Bakın lütfen bakın, ZAMAN GAZETESİ bu karara üç kez itiraz etti, üçünde de itirazı reddedildi ve okuduğunuz bu karar kesinleşti. Mahkeme ne diyor: BU TEKZİP KARARI’NI BİR HAFTA SÜREYLE YAYINLAYACAK VE BU YANLIŞ HABERİ DÜZELTECEKSİNİZ” diyor.
ZAMAN GAZETESİ BU TEKZİBİ YAYINLAMIYOR, evet bu gazete bağımsız mahkeme kararına bile kafa tutuyor ve bu tekzip metnini yayınlamıyor.
Tekrar gittik mahkemeye ve dedik ki bu gazete kesin mahkeme kararını yayınlamıyor, diyerek şikâyet ettik.
Savcı, şikâyetimizi anlamamış olacak ki, dosyayı hemen kapattı, yani şikâyetimize karşın TAKİPSİZLİK KARARI verdi, yani bu gazetenin bu kararı yayınlamasına gerek yokmuş….
Hemen tekrar mahkemeye koştuk ve itiraz ettik… Şimdi bakın şu Zaman Gazetesi hukukukun kararına, işte belgesi:
Şu hukuka bakın; Ankara 8. Asliye Ceza Mahkemesi diyor ki; bu “Zaman gazetesi haberi yalandır, insan hakkı ihlalidir, derhal düzeltin bu haberi ve tekzip kararımızı bir hafta süreyle yayınlayın” diyor…
İstanbul 21. Ağır Ceza Mahkemesi de diyor ki, “bu kararı aman ha yayınlamayın”, hukuka bak hukuka…
Dedim ya İlker Paşayı tutuklayan Zaman Gazetesi hukukudur bu diye, işte bu hukuk, işte belgeleri…
Onun için bu hukuk AKP hukukudur, siyasidir, vicdanla adaletle bir ilgisi yoktur, sakın “adaletin kestiği parmak acımaz” demeyin, çünkü bu adalet değildir!

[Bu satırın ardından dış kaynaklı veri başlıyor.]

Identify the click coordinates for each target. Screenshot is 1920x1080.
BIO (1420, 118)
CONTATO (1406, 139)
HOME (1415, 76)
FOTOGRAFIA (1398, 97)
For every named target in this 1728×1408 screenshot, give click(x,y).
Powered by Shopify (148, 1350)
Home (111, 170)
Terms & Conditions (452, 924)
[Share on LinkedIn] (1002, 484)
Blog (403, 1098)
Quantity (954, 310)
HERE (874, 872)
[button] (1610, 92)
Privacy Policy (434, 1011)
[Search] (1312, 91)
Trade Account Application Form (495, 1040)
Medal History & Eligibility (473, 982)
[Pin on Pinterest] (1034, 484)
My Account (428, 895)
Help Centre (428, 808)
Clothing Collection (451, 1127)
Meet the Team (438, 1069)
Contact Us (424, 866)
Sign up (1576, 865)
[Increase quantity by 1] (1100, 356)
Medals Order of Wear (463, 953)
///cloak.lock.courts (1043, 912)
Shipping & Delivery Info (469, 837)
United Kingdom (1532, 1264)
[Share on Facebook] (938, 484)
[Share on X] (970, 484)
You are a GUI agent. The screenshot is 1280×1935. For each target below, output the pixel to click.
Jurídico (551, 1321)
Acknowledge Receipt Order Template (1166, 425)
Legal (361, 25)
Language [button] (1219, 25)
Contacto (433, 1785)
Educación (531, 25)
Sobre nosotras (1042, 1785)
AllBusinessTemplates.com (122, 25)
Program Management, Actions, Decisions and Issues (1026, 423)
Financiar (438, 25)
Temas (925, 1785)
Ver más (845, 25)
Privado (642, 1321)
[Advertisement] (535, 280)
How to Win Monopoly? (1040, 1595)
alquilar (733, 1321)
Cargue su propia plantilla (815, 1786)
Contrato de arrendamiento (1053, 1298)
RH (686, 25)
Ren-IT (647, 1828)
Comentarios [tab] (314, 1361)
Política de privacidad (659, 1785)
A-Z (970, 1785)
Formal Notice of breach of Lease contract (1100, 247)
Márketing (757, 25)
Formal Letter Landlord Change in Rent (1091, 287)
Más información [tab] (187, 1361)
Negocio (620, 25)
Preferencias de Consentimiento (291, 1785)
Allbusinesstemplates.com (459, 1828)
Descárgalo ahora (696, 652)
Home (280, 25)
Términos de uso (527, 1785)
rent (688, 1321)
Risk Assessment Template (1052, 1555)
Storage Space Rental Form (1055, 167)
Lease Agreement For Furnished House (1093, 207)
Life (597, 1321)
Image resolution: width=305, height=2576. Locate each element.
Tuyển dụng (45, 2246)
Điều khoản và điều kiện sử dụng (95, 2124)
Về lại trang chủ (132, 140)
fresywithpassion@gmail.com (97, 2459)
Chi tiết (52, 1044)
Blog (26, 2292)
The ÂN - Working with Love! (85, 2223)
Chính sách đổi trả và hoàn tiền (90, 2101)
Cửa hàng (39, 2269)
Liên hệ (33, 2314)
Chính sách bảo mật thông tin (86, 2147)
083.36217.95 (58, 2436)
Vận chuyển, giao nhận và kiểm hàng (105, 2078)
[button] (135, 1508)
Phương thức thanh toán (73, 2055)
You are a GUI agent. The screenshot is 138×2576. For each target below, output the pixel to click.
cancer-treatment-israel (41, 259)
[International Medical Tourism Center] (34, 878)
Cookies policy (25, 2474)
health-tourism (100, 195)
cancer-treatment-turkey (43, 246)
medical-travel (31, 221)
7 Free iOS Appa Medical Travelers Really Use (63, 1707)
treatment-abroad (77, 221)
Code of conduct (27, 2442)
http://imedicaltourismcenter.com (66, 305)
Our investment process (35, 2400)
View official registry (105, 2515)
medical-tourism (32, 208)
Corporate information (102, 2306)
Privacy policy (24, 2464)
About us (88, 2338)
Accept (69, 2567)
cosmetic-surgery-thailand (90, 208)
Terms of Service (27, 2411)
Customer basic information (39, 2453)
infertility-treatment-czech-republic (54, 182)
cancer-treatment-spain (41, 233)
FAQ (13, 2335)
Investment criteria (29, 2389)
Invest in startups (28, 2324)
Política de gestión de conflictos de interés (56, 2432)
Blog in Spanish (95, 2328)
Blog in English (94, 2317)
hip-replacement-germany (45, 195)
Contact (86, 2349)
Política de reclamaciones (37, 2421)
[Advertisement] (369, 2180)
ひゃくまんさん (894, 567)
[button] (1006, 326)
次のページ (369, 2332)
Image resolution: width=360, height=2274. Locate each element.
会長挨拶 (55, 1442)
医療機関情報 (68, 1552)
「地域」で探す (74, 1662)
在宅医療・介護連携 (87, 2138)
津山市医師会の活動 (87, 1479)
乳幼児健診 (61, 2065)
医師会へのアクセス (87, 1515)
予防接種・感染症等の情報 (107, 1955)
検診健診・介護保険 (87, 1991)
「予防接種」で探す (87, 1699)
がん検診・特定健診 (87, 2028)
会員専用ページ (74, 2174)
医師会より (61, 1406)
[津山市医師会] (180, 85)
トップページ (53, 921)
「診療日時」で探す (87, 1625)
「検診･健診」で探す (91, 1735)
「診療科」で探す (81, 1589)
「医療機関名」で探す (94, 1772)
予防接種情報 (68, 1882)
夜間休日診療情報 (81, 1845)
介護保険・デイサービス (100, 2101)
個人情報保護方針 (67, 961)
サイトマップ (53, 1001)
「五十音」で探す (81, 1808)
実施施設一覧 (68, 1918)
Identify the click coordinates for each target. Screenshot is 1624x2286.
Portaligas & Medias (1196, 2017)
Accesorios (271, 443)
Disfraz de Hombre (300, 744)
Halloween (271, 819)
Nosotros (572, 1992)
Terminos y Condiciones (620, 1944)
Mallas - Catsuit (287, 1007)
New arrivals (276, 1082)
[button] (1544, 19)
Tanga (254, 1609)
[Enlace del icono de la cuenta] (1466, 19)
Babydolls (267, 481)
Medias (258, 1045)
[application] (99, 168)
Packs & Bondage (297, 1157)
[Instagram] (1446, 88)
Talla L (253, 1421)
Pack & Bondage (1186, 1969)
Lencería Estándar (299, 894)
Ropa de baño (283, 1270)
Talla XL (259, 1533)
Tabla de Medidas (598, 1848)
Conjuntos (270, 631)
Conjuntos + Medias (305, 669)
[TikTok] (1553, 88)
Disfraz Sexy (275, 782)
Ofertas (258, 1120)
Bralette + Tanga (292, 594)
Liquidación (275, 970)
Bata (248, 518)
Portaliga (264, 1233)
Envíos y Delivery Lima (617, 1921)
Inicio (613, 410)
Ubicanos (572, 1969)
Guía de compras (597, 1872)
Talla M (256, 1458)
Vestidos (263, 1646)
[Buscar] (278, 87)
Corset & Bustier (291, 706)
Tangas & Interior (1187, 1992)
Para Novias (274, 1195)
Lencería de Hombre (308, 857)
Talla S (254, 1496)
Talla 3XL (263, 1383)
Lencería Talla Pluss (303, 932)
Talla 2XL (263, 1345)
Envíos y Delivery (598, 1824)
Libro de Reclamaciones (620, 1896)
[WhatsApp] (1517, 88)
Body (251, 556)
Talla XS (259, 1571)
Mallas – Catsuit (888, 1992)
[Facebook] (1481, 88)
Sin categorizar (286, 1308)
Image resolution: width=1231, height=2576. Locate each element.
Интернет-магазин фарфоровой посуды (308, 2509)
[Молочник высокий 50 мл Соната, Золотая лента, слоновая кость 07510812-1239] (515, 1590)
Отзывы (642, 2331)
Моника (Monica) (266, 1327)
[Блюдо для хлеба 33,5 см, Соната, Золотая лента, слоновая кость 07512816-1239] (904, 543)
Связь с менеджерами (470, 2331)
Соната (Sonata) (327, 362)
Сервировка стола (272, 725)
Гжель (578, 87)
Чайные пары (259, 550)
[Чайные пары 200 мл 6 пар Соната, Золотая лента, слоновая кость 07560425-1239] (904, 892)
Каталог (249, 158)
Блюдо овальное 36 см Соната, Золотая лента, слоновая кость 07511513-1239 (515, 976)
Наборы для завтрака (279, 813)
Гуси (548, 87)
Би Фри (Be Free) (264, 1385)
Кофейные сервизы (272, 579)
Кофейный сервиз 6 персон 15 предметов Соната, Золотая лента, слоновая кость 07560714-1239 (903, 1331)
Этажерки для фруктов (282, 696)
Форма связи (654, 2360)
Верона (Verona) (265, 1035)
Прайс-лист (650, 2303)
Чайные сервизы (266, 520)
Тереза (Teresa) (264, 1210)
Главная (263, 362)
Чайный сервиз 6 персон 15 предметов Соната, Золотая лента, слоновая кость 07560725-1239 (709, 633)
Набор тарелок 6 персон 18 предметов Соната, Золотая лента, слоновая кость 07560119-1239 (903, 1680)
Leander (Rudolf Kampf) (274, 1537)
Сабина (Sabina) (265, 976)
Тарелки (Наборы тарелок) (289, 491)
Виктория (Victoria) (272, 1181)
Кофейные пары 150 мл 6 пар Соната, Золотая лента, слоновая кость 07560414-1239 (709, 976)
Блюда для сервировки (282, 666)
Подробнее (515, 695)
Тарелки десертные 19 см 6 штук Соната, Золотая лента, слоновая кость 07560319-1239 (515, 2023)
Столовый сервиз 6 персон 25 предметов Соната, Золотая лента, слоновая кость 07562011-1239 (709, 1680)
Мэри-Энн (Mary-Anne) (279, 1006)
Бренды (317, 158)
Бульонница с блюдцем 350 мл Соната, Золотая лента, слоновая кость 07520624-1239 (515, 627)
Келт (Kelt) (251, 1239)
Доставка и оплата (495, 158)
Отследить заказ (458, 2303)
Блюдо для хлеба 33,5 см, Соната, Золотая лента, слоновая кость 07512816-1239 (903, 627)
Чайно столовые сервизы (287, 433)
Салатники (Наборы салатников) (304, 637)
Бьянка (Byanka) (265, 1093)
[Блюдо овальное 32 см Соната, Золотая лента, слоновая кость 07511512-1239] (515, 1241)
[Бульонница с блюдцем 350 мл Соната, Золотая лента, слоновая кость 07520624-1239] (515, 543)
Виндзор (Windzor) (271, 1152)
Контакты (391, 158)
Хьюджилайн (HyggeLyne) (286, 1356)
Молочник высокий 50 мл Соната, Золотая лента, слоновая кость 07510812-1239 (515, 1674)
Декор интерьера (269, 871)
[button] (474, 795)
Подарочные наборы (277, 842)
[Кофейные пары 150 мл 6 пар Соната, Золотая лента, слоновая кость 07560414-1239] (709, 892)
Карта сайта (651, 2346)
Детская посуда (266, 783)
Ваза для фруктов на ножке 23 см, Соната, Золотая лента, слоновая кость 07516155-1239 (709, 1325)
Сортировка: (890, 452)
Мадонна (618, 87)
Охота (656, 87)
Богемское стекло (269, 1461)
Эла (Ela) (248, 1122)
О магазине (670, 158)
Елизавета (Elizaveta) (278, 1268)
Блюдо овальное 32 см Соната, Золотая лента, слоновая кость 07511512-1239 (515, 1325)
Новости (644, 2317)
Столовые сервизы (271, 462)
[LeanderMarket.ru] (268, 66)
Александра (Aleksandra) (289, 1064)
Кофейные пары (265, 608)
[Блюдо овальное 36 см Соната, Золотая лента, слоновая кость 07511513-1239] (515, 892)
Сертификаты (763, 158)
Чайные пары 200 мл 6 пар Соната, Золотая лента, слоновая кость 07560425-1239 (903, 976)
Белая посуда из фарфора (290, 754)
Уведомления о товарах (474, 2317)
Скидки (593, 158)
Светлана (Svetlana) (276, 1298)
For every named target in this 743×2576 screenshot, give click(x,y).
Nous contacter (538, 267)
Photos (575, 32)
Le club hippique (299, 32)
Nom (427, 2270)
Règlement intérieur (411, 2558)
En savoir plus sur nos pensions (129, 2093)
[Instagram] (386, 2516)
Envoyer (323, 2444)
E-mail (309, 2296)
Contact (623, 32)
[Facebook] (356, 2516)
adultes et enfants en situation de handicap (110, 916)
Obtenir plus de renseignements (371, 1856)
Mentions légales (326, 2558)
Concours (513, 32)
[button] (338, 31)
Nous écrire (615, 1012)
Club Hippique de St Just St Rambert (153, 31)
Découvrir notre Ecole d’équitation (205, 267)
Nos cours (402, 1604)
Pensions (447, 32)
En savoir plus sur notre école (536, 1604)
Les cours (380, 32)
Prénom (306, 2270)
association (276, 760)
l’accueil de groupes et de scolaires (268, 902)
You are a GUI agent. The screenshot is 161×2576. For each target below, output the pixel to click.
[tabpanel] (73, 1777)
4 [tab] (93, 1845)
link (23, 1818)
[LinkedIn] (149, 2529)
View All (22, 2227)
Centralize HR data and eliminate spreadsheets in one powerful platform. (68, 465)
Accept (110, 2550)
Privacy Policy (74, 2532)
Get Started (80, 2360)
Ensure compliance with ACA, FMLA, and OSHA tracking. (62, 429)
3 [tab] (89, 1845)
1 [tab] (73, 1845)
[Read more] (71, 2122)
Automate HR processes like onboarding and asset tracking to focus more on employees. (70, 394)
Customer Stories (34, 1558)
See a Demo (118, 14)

Türk Metal Sendikası Başkanı Mustafa Özbek tahliye edildiği zaman Bülent Arınç televizyonlara çıkıp ne dedi, hatırlayınız; ”Bak Özbek, tahliyenin sevincini çıkar, sakın konuşma, konuşursan içeri atarlar seni, Mustafa Balbay örneğine iyi bak demişti”…
Hal böyle iken MHP’nin şimdi ortaya çıkıp da “işi hukuka bırakalım” demesi boş ve anlamsızdır…
CHP’nin ortaya çıkıp “siyaset karar verdi, mahkeme tutukladı” demesi de boş ve anlamsızdır…
Katlediliyor, hukuk katlediliyor, insanların onuru katlediliyor, insanlık hak ve hukuku katlediliyor, halk güvenip oy vermiş size, muhalefette de olsanız, halkın desteği var ardınızda, çıkın, çıkın meydanlara çıkın, nefes alamaz hale geldik, boğuluyoruz artık çıkın meydanlara, çıkın da bu haksız ve hukuksuz Silivri katliamını durdurun!
Yoksa halkımız, sizin de bu ihanetin içinde olduğunuzu düşünmeye başlayacak, değilseniz çıkın meydana ve bu Silivri katliamını durdurun!